::: Extracted material

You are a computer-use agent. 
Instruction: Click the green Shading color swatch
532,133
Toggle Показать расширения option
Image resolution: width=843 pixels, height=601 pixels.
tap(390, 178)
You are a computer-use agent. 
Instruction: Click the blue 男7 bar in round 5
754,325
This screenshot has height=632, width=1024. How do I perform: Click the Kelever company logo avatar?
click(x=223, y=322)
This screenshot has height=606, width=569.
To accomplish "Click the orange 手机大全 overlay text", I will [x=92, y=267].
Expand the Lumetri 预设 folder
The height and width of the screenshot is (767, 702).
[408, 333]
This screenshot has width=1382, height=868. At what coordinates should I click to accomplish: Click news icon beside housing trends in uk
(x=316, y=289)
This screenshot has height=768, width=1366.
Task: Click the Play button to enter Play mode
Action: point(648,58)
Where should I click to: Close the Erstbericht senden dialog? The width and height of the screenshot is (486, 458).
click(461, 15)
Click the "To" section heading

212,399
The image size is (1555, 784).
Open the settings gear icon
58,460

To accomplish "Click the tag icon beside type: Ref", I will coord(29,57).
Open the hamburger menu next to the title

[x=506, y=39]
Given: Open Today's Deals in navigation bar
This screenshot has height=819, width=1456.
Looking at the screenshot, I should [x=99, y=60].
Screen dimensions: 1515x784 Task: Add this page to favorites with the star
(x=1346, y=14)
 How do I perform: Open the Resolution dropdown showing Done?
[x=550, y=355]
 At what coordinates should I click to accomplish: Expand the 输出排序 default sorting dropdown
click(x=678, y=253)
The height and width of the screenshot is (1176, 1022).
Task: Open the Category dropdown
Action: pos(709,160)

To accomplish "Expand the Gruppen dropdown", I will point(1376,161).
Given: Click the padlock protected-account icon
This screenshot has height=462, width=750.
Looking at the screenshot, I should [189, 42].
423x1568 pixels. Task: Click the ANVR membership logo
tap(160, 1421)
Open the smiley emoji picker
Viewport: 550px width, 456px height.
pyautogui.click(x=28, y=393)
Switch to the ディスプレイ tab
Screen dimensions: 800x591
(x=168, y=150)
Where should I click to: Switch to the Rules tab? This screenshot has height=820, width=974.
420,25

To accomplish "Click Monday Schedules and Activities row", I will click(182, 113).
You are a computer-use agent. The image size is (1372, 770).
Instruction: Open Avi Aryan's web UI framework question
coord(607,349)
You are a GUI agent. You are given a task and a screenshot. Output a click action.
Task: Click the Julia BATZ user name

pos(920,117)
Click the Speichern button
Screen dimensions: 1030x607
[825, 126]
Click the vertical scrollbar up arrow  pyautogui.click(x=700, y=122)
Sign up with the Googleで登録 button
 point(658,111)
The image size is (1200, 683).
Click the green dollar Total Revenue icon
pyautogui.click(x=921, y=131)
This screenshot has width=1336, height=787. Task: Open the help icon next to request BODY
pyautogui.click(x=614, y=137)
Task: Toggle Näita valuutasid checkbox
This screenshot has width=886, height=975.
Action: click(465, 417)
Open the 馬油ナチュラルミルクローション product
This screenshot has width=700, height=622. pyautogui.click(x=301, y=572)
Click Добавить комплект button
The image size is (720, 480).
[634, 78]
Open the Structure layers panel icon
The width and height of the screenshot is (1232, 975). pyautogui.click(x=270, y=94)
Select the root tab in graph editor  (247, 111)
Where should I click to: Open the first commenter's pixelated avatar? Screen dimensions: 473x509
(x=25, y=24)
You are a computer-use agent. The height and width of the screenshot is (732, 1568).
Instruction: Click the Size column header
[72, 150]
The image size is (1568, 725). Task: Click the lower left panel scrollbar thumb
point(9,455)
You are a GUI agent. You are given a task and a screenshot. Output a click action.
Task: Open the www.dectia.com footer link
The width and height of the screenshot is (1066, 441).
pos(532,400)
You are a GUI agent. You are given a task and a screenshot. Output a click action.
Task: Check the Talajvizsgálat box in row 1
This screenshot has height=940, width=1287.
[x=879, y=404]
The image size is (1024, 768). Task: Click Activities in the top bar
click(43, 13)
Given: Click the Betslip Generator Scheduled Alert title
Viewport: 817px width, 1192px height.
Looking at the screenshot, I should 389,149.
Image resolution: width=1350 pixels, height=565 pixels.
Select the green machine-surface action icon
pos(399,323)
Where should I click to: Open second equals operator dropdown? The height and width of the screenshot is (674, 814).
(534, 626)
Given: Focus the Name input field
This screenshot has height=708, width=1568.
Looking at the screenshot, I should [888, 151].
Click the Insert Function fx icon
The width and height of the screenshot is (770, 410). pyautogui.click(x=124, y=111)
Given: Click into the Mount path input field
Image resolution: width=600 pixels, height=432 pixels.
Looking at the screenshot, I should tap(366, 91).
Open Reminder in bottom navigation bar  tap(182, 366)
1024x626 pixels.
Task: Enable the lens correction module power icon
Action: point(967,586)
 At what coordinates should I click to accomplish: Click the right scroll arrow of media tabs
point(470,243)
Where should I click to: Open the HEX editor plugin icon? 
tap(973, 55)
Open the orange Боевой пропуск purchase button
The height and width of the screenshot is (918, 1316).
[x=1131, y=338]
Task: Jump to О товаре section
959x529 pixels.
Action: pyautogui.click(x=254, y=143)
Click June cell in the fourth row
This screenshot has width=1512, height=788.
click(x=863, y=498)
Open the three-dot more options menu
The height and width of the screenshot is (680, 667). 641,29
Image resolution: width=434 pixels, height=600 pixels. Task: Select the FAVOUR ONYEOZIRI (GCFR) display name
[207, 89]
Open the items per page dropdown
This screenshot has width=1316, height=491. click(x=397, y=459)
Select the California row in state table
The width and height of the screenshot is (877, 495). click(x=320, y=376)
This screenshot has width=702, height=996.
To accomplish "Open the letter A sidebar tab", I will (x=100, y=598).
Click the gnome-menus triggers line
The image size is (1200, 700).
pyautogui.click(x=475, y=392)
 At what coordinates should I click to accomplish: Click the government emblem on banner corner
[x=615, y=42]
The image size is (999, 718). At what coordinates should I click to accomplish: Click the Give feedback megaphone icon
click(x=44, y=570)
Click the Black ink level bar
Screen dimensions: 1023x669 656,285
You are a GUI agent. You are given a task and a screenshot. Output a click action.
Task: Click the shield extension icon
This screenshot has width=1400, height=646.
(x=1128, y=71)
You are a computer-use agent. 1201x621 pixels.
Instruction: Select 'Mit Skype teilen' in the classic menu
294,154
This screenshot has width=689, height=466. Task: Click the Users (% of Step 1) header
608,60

::::::

§ **Task details**: Go through the data and return each line where the word "field" appears.

§ **Answer box**:
Given: Focus the Name input field
Given: Click into the Mount path input field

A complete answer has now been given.